Глава 11

Лицу почему-то холодно. Холодно и мокро. Похоже, что я нырнул на большую глубину, куда не проникают лучи солнца. Откуда-то сверху, с поверхности, до меня доносится голос:

— Давай-давай, открывай глаза. Что ты там увидел? Что заставило тебя отключиться? Говори первое, что приходит на ум. Не думай, не анализируй. Просто скажи, что ты увидел в окне?

Голос настойчивый. Он тянет меня вверх. Преодолевая сопротивление чудовищной толщи воды, я медленно всплываю. Далеко наверху уже видно светлое пятно… Голос не унимается:

— Не молчи. Скажи, что ты увидел? Не пытайся продумать ответ. Говори любую чушь, которая лезет в голову.

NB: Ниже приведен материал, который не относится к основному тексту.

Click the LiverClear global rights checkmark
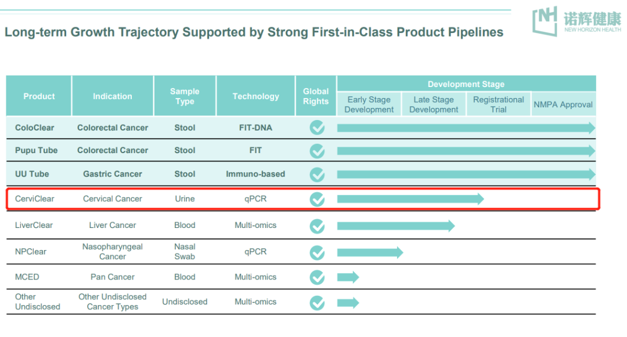The width and height of the screenshot is (627, 337). point(317,226)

Свет все ближе и ближе. С каждым мгновением скорость всплытия увеличивается. Конечно, так и должно быть, ведь уменьшается давление на меня.

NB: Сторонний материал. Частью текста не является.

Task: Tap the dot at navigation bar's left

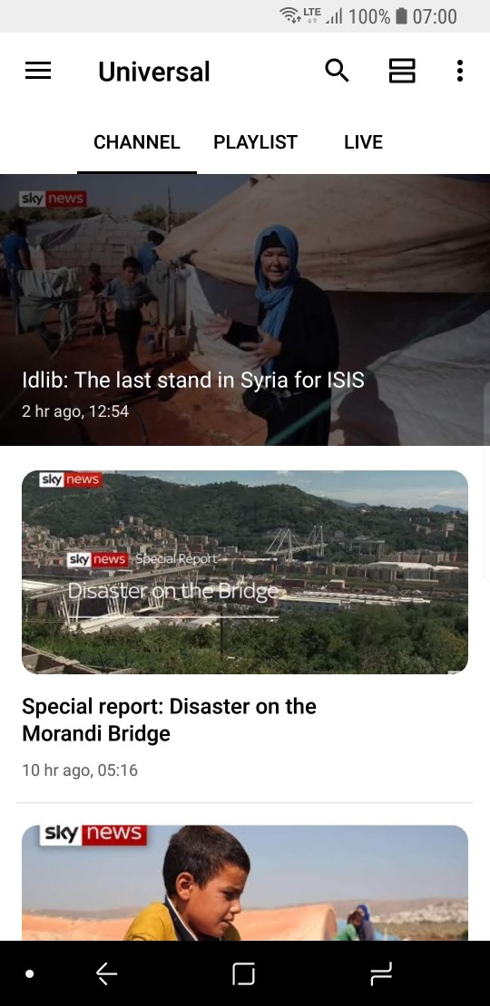Action: (30, 974)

Наконец, с судорожным всхлипом я выныриваю на поверхность. Хватаю ртом воздух. Молочу руками по воде, которая вдруг превращается в мягкую обивку кресла. Еще ничего толком не соображая, провожу ладонью по лицу. Оно мокрое.

Голос совсем рядом:

— Ну так что же ты увидел за окном?

Я открываю глаза. Первое, что вижу — склонившегося надо мной человека. Лицо слегка расплывается, будто я смотрю на него сквозь тонкий слой подернутой рябью воды. Но я вижу, что его губы шевелятся, глаза сверлят меня.

— Что это было? Ты можешь ответить?

— Может, еще воды? — раздается другой голос. Женский.

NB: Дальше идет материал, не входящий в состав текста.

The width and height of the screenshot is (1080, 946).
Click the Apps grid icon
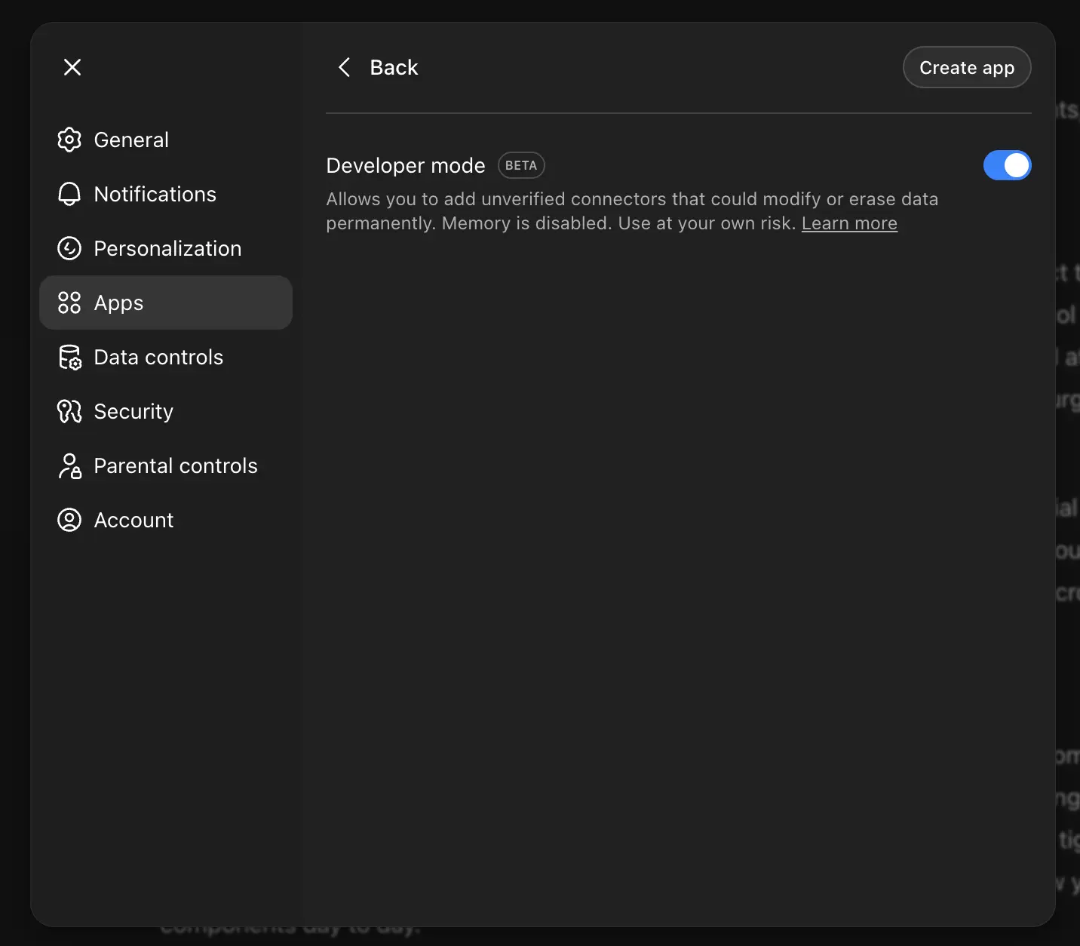coord(69,303)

— Нет, он уже пришел в себя. Сейчас все будет хорошо. Он ничего не сказал, прежде чем вырубиться?

— Нет. Просто посмотрел в окно.

— Ты уверена, что он чего-то испугался?

— Ты бы видел его лицо в этот момент. Я и сама-то занервничала…

Я резко сажусь. Человек, склонившийся надо мной, едва успевает выпрямиться. Тут же накатывает тошнота, а сердце выделывает головокружительный кульбит.

— Эй, — говорит мужчина, — осторожнее. Давление…

В голове проясняется.

Да, конечно, этот человек в застиранной до белизны рубашке американских морских пехотинцев и линялых джинсах, этот человек с коротким ежиком осветленных волос и лицом положительного героя из мыльной оперы, этот человек, озабоченно хмурящий брови и смотрящий на меня с таким сочувствием, что хочется расплакаться от жалости к себе… Этот человек и есть мой знакомый любитель суицидов. Тот самый чокнутый засранец, который, по идее, должен бы сейчас кровожадно вертеть в руке нож, примериваясь, что мне отрезать для начала.

Вместо ножа у него пустой стакан, из которого, судя по всему, меня и поливали. Вместо ожерелья из человеческих ушей — солнцезащитные очки Ray-Ban, засунутые дужкой в верхнюю петельку на рубашке. Вместо сумасшедшего оскала и ниточки слюны изо рта — приветливая улыбка, которую любая дура в возрасте от десяти до девяноста назовут очень милой.

— Как ты себя чувствуешь? — спрашивает меня маньяк-очаровашка. И хлопает своими длиннющими ресницами, при виде которых любая дура в возрасте от десяти до девяноста потеряла бы голову.

Ну и я, понятное дело, отвечаю в своей обычной манере:

— Пошел ты!

Я ведь не какая-нибудь слабоумная девица, падающая в обморок при виде смазливой мордашки. Я крутой парень, отключающийся только при виде Кролика-мясоеда. Ко всему остальному я равнодушен. В том числе, и к таким вот ребятам, которые, наверное, даже сидя на горшке не утрачивают харизмы.

— Ну все, теперь он точно пришел в себя, — смеется этот псих, оборачиваясь.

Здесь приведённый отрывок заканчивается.